Labour reluctantly dropped its support for Azhar Ali, its parliamentary candidate for the constituency of Rochdale, who said Israel deliberately allowed the October 7th terror attacks so it could strike Gaza back. The decision came on Monday following two days of deliberation dubbed as leader Sir Keir Starmer’s “biggest crisis” yet. Unfortunately for Labour HQ, it didn’t take long for suggestions that “there may [still] be worse” to come true.
On Tuesday, Starmer was forced to suspend his second parliamentary candidate in 24 hours after details emerged of other figures present at the event where Ali made his remarks.
Graham Jones was set to stand for election as Labour’s candidate in Hyndburn in Lancashire, where he previously represented the party between 2010 and 2019. But the party machine was quick to back out when he was revealed to have referred to “f*****g Israel” at the October 2023 public meeting and fumed that Britons who fight in the Israel Defence Forces “should be locked up.”

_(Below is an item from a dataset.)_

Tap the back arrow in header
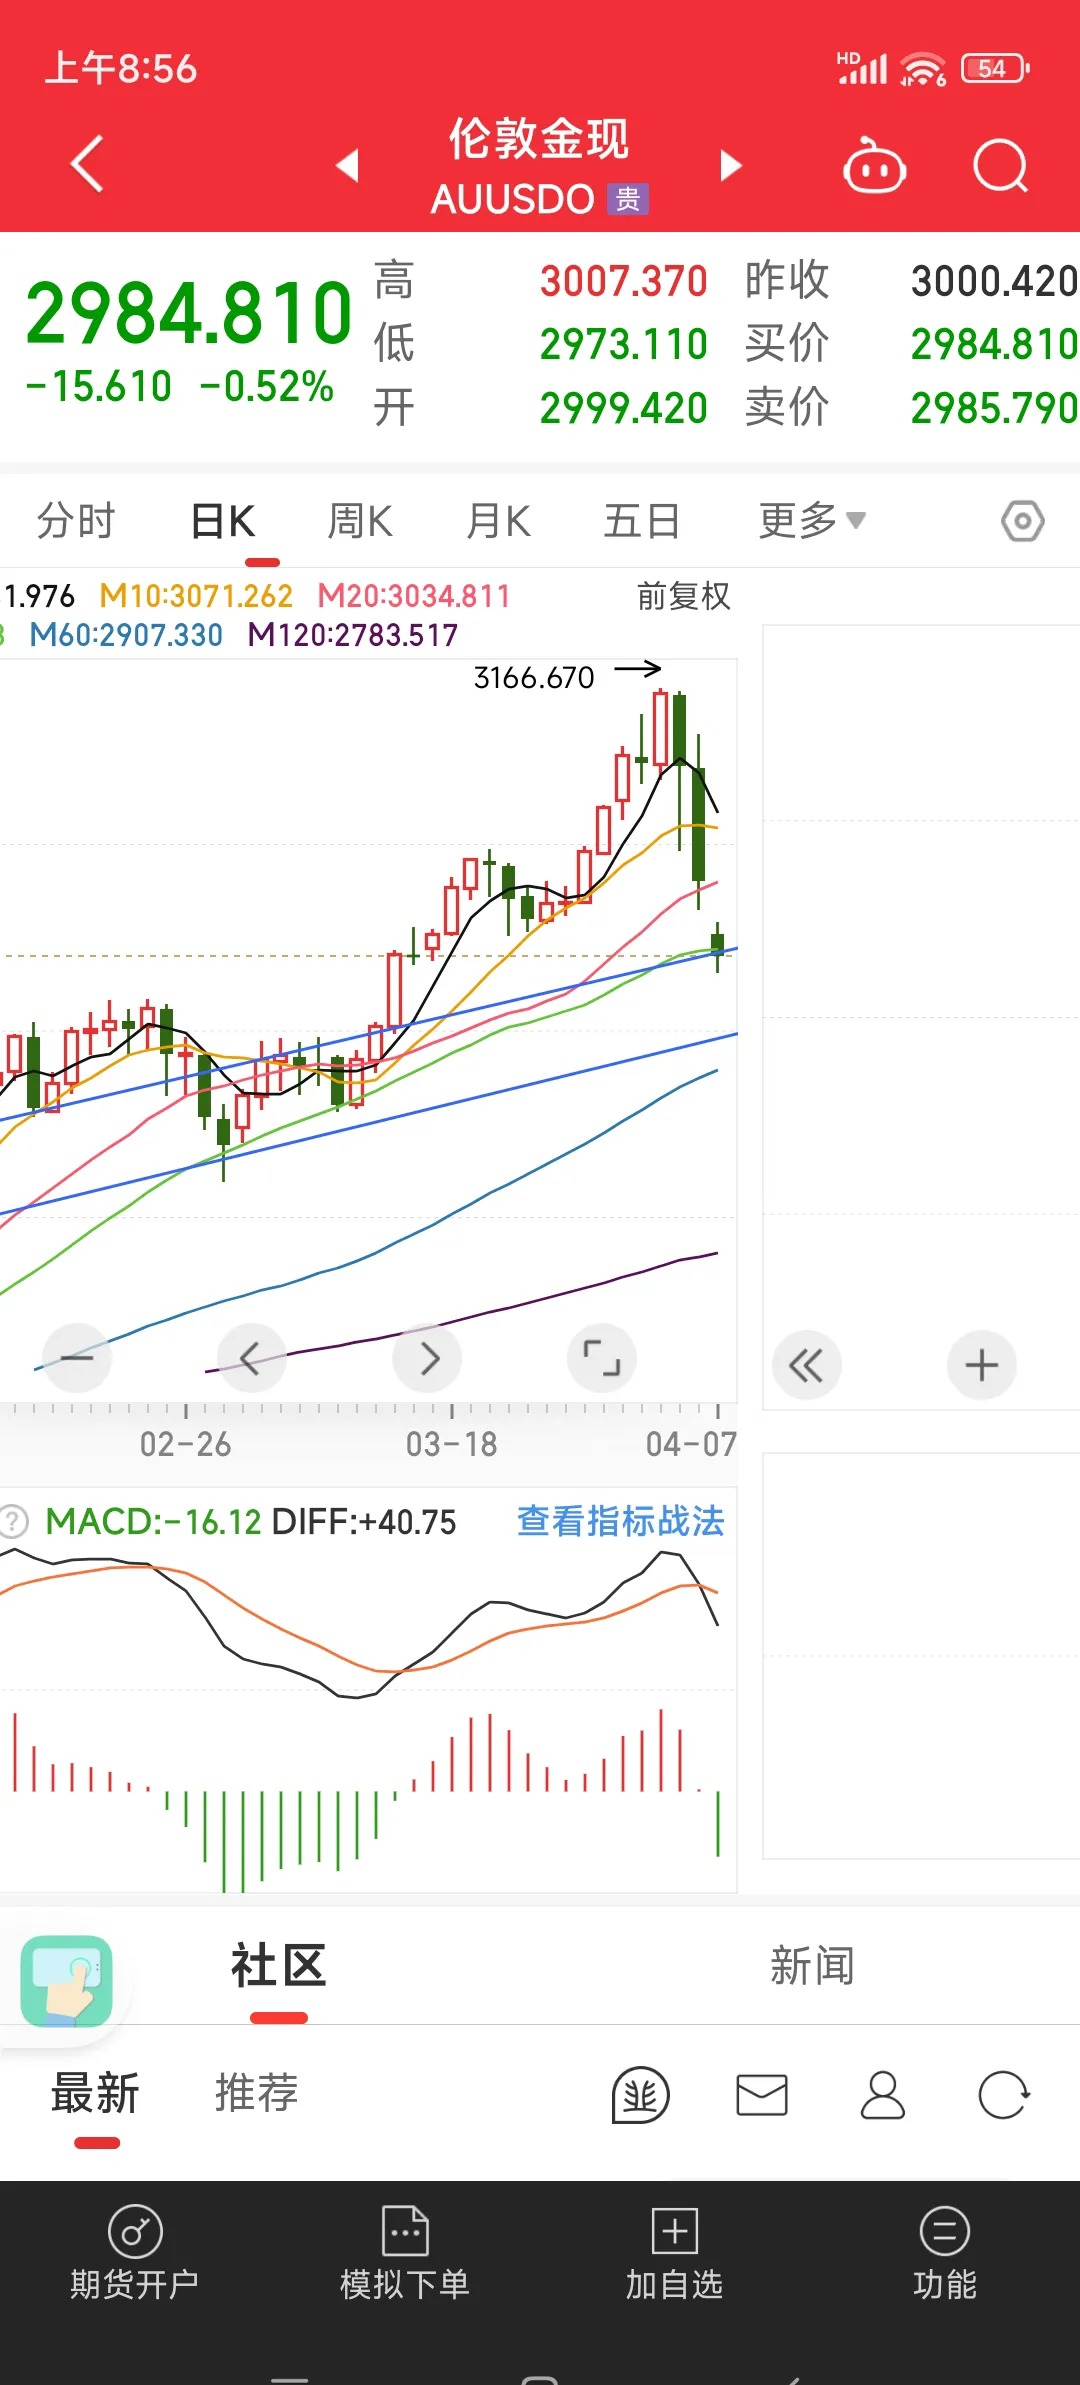 [88, 164]
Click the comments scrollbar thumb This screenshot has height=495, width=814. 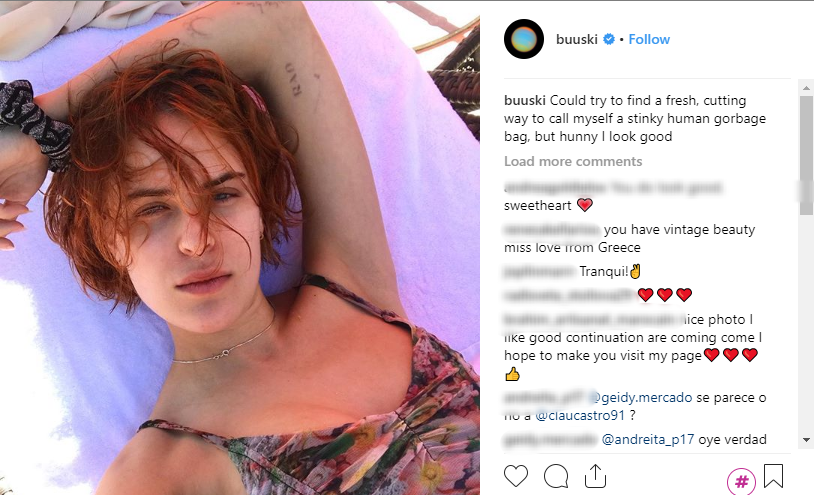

Starmer’s action in this case was far quicker than in Ali’s, despite the comments being less extreme. It appears that by this stage, he was running scared.
And so he might. Labour’s poll lead over the Conservatives has this week dropped to its lowest level since last June, and is unlikely to rebound any time soon. The Labour leader is now frustrating both his majority Muslim pro-Palestine supporters—and representatives—with his broadly pro-Israel stance, and his base who believed he really was tearing antisemitism out of the party “by its roots.”
The Campaign Against Antisemitism campaign group said it would have been far better if Labour had removed its support for both Ali and Jones “immediately, without the need for a public outcry,” adding:
It is time for Labour to reveal which other MPs, candidates and councillors were [at the public meeting in question] and why they said nothing about the remarks that were made, and indeed if more such remarks were made. Labour must continue to put a line in the sand and declare that it will not tolerate extremist views.
As the row rumbles on, Tory Home Secretary James Cleverly has criticised recent “antisemitic hatred and abuse” after reports pointed to the “highest levels of antisemitism” in over 40 years. And Labour hasn’t finished tarring its own credibility yet. A third Labour politician has already been “spoken to” by the party’s top brass over his attendance at the October public meeting, though he has not received any formal disciplinary action.
Labour officials are said to be “confident” that no other senior figures were present at the event, where it appears that no one thought to question a series of highly questionable remarks. But there is time yet for these hopes to be dashed too.